(Collected data entries)
---+---

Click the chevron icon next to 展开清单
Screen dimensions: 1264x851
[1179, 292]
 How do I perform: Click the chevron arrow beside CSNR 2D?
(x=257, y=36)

---+---

__WHAT IS BEING ASKED__: Every entry in the data should be returned exactly.

__SOLUTION TO THE EXERCISE__:
Click the chevron icon next to 展开清单
Screen dimensions: 1264x851
[1179, 292]
 How do I perform: Click the chevron arrow beside CSNR 2D?
(x=257, y=36)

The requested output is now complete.